Directions:
Copy each line below in which the string "agent" appears.

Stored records
▽

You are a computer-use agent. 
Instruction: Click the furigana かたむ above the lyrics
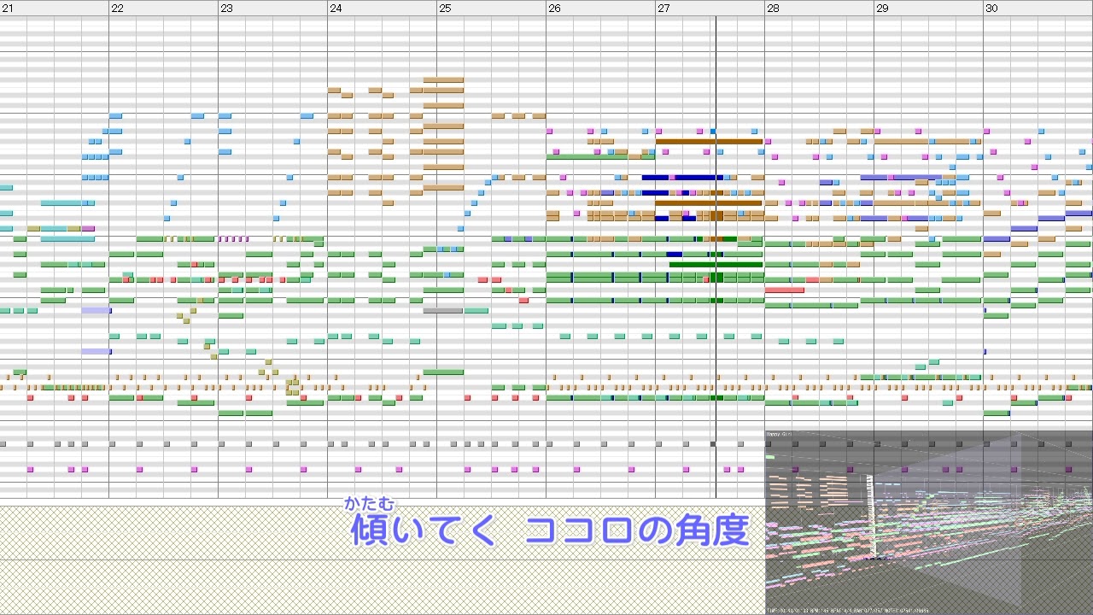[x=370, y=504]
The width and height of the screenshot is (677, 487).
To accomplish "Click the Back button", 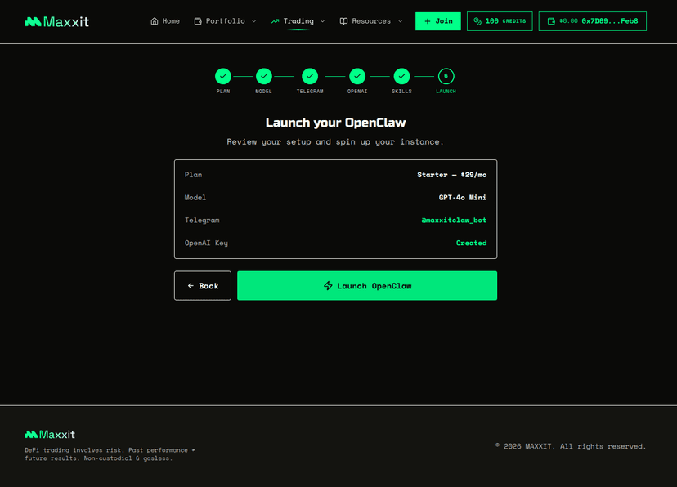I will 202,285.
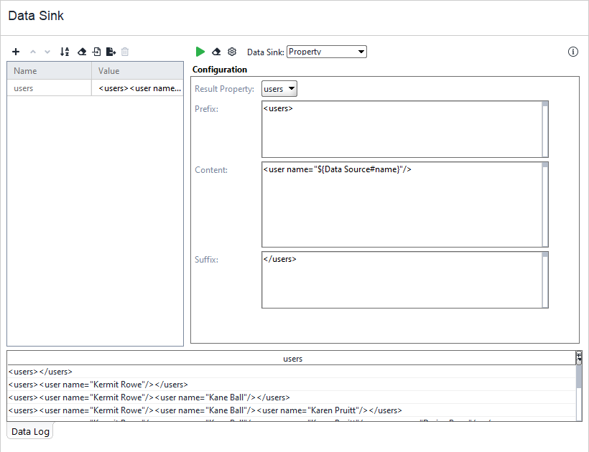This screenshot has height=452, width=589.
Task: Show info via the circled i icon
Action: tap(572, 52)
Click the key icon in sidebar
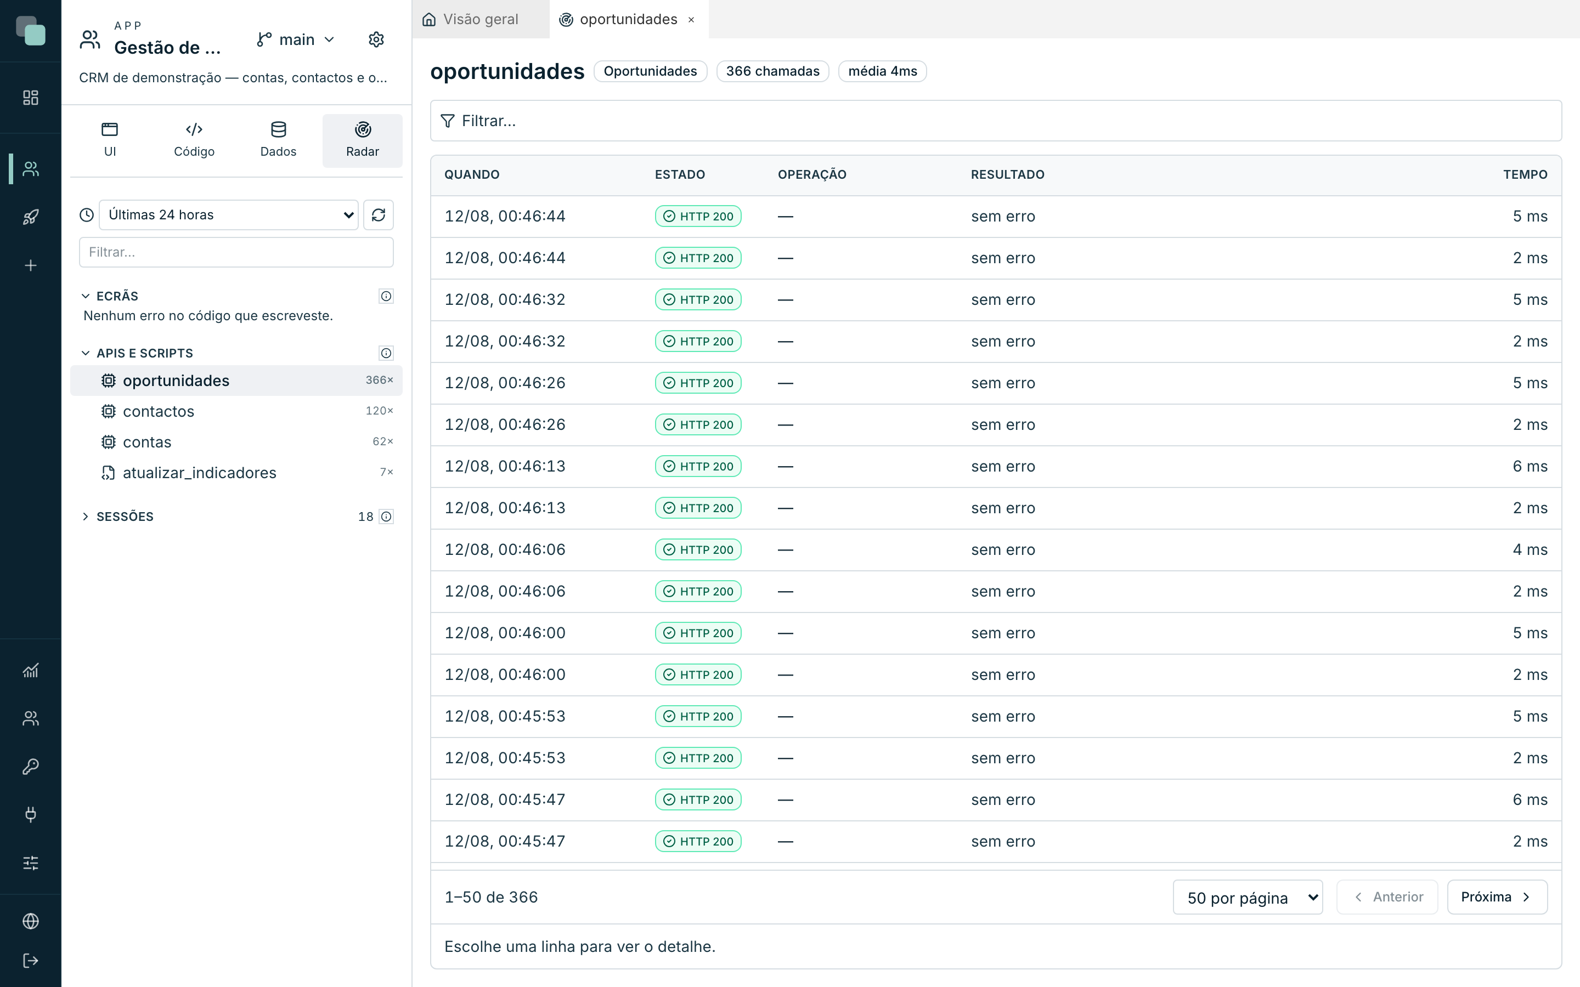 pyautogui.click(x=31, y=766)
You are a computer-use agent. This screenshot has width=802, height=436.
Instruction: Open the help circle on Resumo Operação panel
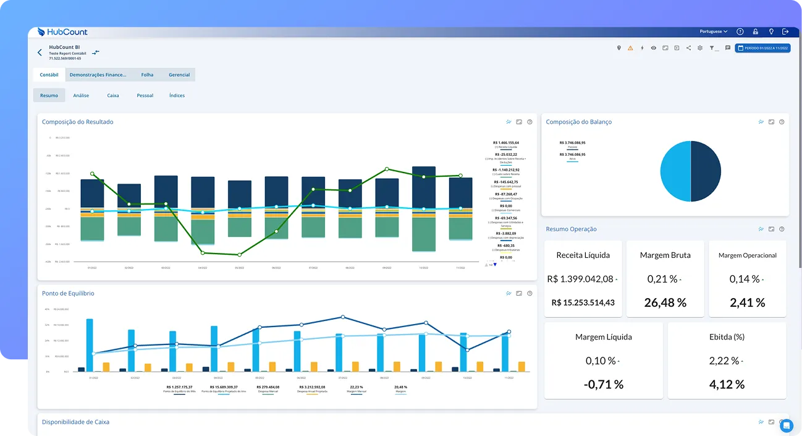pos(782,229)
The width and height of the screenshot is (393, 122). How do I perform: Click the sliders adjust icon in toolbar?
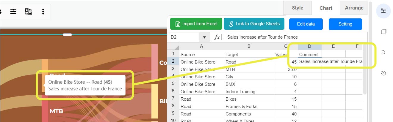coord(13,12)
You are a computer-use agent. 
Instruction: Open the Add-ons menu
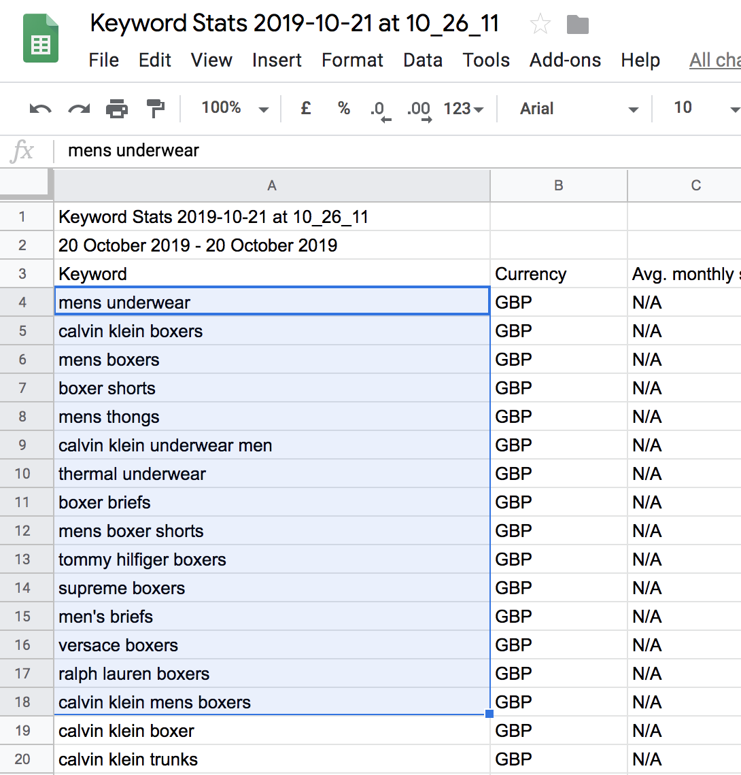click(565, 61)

△
▽

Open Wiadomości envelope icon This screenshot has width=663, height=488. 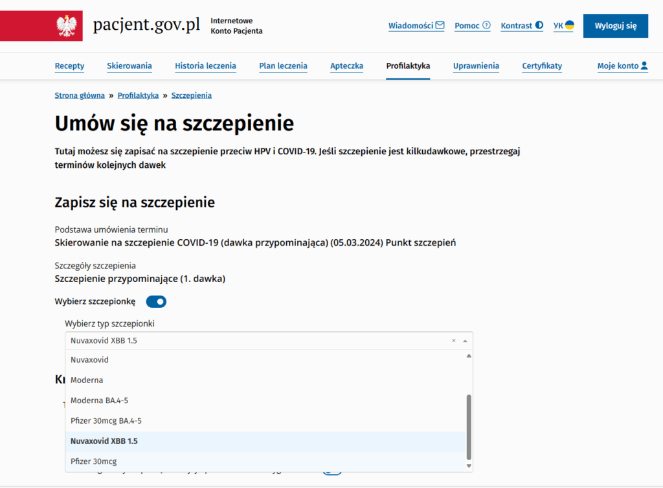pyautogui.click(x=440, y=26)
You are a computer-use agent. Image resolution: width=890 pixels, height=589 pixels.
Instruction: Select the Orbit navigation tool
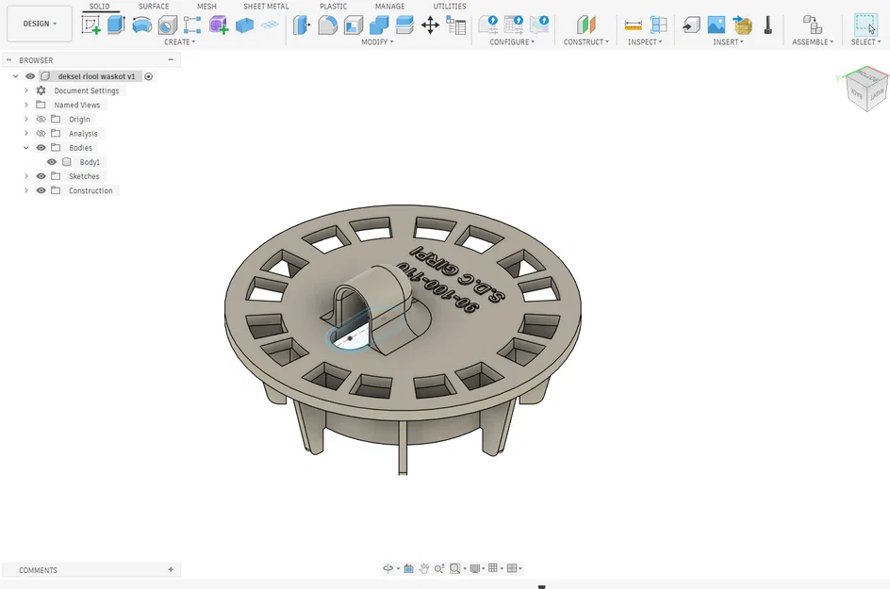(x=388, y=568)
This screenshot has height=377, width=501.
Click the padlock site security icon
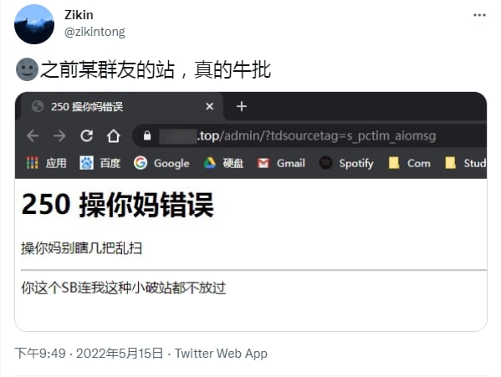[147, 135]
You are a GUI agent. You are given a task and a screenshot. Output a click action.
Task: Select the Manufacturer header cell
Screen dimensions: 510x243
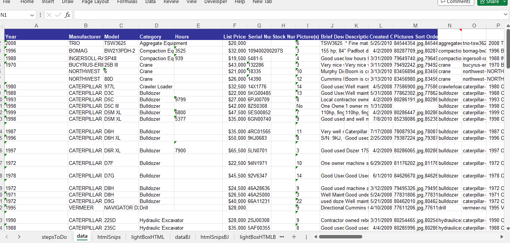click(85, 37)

△

Exercise solution:
You are a computer-use agent. 
You are a computer-use agent. This screenshot has width=802, height=436.
You are a computer-use agent. 
You are a computer-use agent. Image resolution: width=890 pixels, height=589 pixels.
You are a GUI agent. You are given a task and a screenshot. Output a click action.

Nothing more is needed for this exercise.